Faï Rodis choisit avec assurance un scaphandre métallique noir à reflets bleus – couleur aile de corbeau – qui s’accordait parfaitement à ses cheveux noirs, aux traits fermes de son visage et à ses yeux verts. Evisa en demanda un d’un vert argenté, comme une feuille de saule. Elle décida de ne changer ni la nuance auburn de ses cheveux, ni celle de ses yeux de chat topaze. Une ceinture noire et une parementure de même couleur autour du col firent ressortir encore plus vivement la flamme de son épaisse chevelure.
Tchedi Daan choisit un scaphandre bleu cendré ayant le reflet profond du ciel de la Terre et des parements argentés ; quant à Tivissa, sans hésiter, elle en prit un grenat foncé garni d’une ceinture rose qui s’harmonisait avec sa peau bistre et ses yeux noisette foncé.
Les hommes auraient voulu porter des scaphandres d’un gris uni, mais cédant aux instances des femmes, ils choisirent de beaux mélanges de couleurs pour leurs cuirasses métalliques.
L’air pensif, Faï Rodis examina les visages de ses compagnons.
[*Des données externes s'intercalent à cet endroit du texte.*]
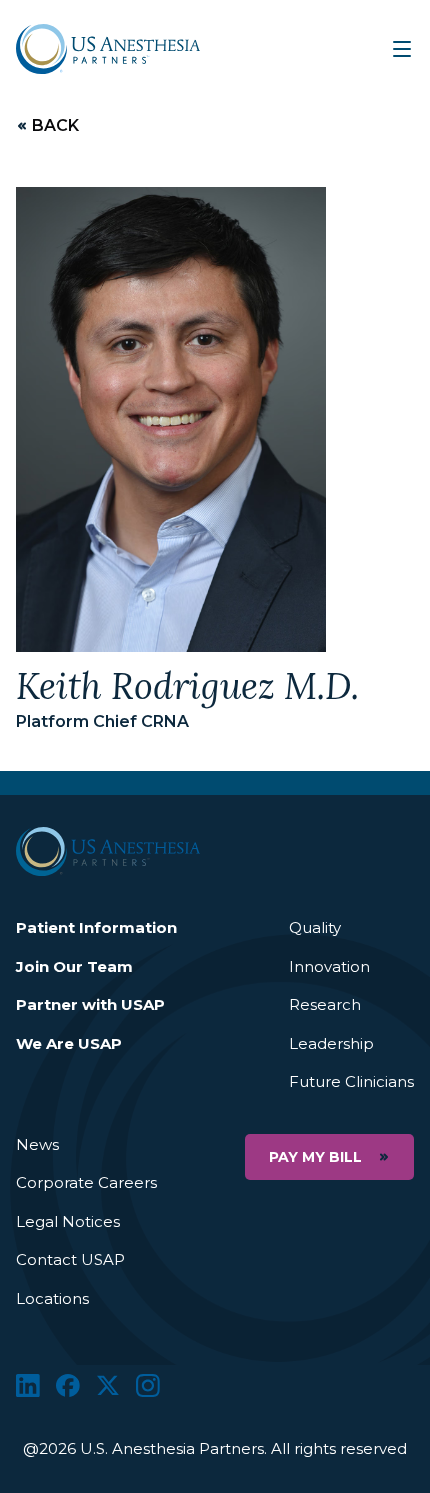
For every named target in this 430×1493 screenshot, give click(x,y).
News (37, 1144)
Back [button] (55, 126)
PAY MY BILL (315, 1157)
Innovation (329, 966)
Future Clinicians (351, 1081)
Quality (315, 927)
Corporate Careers (86, 1182)
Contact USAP (70, 1259)
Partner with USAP (90, 1004)
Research (325, 1004)
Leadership (331, 1043)
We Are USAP (69, 1043)
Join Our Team (74, 966)
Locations (52, 1298)
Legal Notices (68, 1221)
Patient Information (96, 927)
Ils semblaient pâles par rapport aux habitants hâlés de la planète Ian-Iah et elle leur conseilla de prendre des pilules à bronzer.
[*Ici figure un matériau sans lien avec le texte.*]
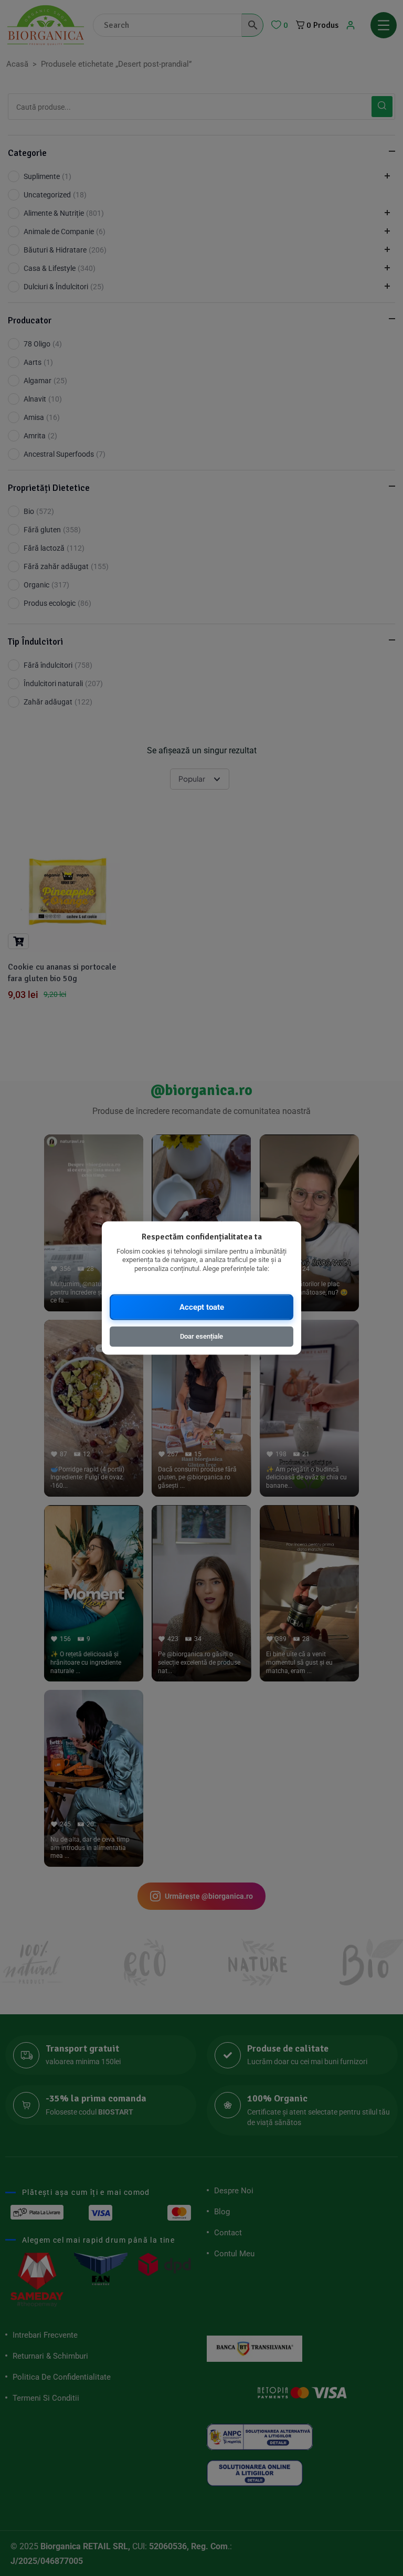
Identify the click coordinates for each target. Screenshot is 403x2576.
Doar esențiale (201, 1336)
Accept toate (201, 1307)
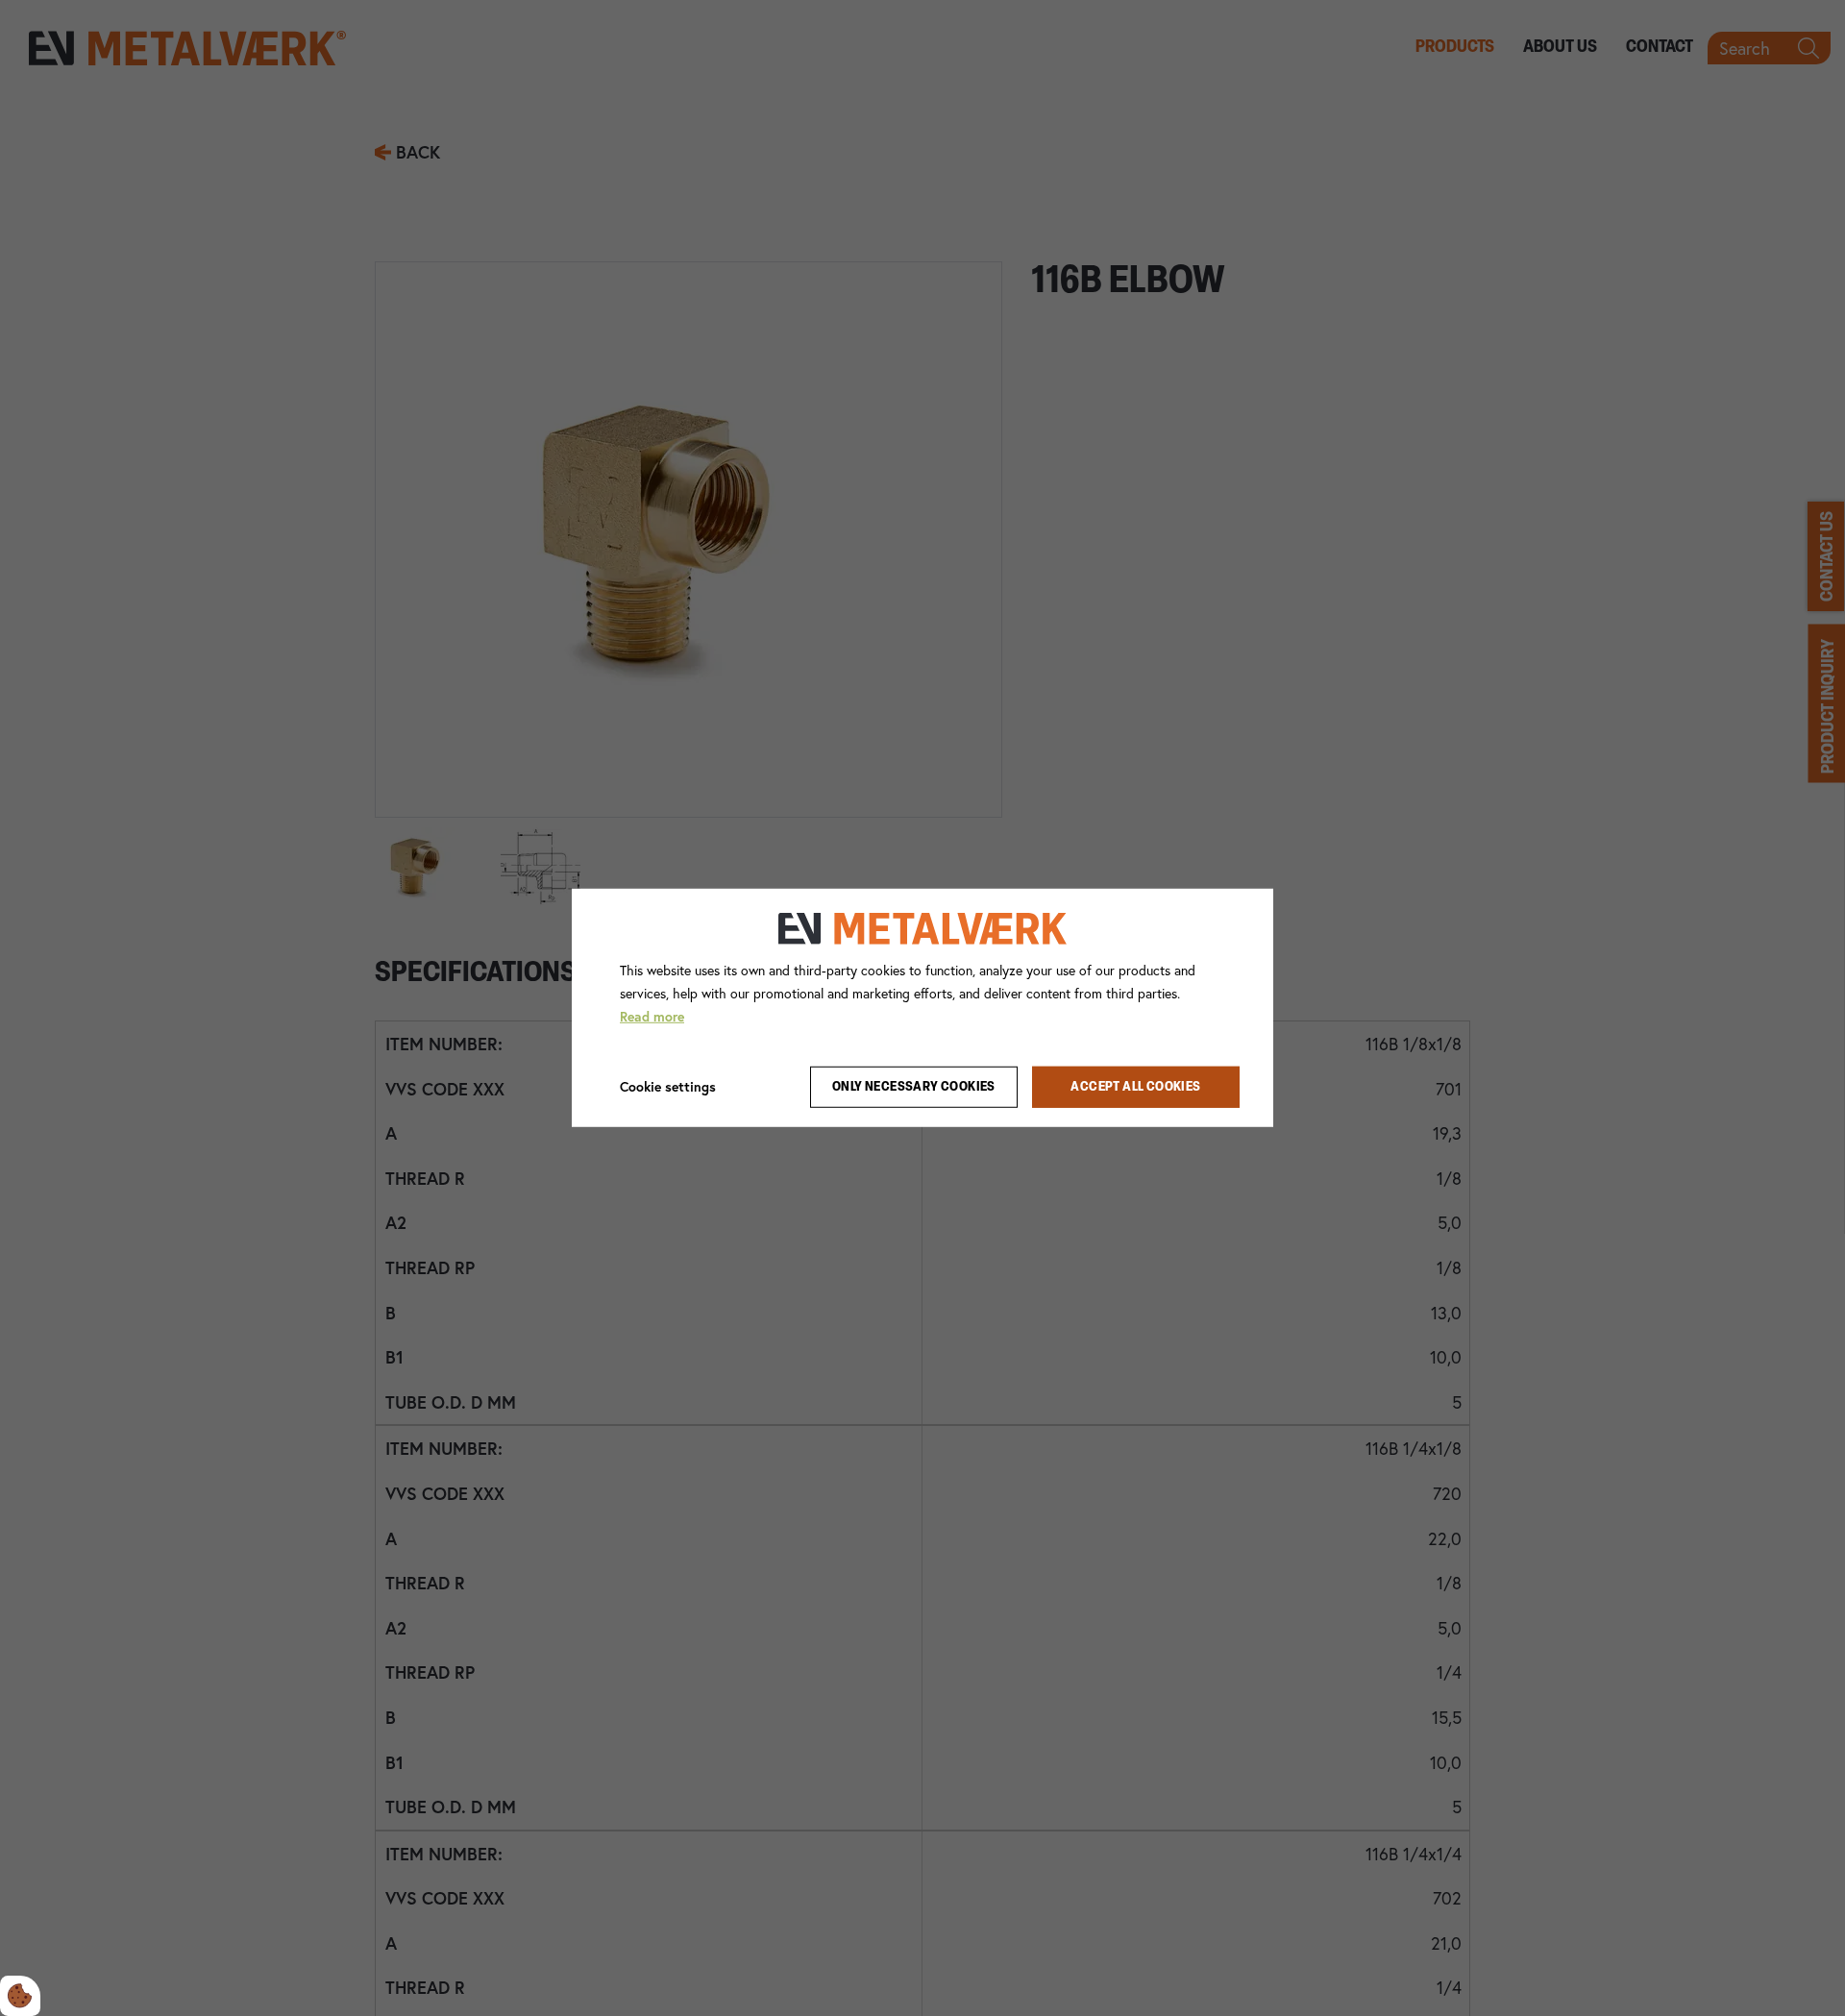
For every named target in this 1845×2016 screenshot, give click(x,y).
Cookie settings (668, 1085)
— Devons-nous aussi changer la couleur de nos yeux et les rendre d’un noir impénétrable, comme ceux des Tormansiens ? demanda Evisa.
— Et puis quoi encore ? Ils n’ont qu’à rester comme ils sont. Rendons-les seulement un peu plus brillants. Est-ce possible, Evisa ? Il y a quelques années les yeux « brillants comme des étoiles » étaient à la mode.
— À la condition de disposer de quatre jours pour une série de stimulations chimiques !
— Vous les aurez. Faites-nous à tous des yeux lumineux qui fassent penser aux étoiles et que les Terriens se distinguent ainsi de loin au milieu de n’importe quelle foule !
— Quelle était la couleur préférée de nos lointains ancêtres à l’époque où l’on ne savait pas encore changer à volonté la couleur des yeux ? demanda Olla Dez. Faï connait les goûts de l’EMD.
— S’il s’agit des goûts de cette époque, disons que c’était très variable, vague et arbitraire. À cette époque, pour on ne sait quelle raison, on s’intéressait surtout à la beauté de la femme. Les œuvres littéraires, les photos, les films énumèrent les qualités de la femme et ne parlent pratiquement pas des hommes.
— Nos sœurs lointaines étaient-elles si honteusement futiles ? s’indigna Olla. Voilà l’héritage de millénaires de patriarcat guerrier !
— Qui comprend un grand nombre de ces chefs qui vous intéressent tant, dit Rodis en souriant, mais revenons aux yeux. À la première place, il y avait les miens, des yeux d’un vert pur, ce qui est parfaitement naturel, d’après les lois biologiques de santé et de force.
— Qui vient en second ?
— Tchedi. Bleus ou violets, avec une nuance brillante. Plus loin, par ordre décroissant, il y avait les yeux gris, puis noisette et bleu clair. Les yeux topaze comme ceux d’Evisa étaient très rares, et donc, très appréciés, de même que les yeux dorés, comme ceux d’Olla, mais on les considérait comme de mauvais augure à cause de leur ressemblance avec ceux des rapaces : chats, tigres, aigles.
— Et quel était le critère pour les hommes ? demanda Evisa.
— Les yeux verts n’existaient pas, du moins à en juger par la littérature, les yeux bleus non plus, dit Rodis en haussant les épaules. Les yeux étaient le plus souvent gris comme l’acier ou bleu clair comme la glace, signe de natures viriles et volontaires, d’hommes véritables qui savent se faire obéir, toujours prêts à faire usage de leurs poings ou de leurs armes.
— Nous devrions alors avoir peur de Grif Rift et de Vir Norine, se moqua Evisa.
— Si Grif Rift est, effectivement, commandant, Vir Norine, lui, est un peu trop délicat, même pour un homme de l’ERM, rétorqua Olla Dez.
— Tout ça c’est bien beau, mais il faut que nous mettions ce métal, soupira Evisa Tanet, et que nous nous privions pour longtemps de la sensation de notre propre peau. Elle passa la paume de sa main sur son épaule et son bras nu du geste éternel de celui qui, depuis l’enfance a toujours pris soin de son corps.
— Nous allons commencer. Qui va nous aider, vous, Olla et Neïa ?
— On ne peut rien faire sans Neïa, répondit Olla Dez.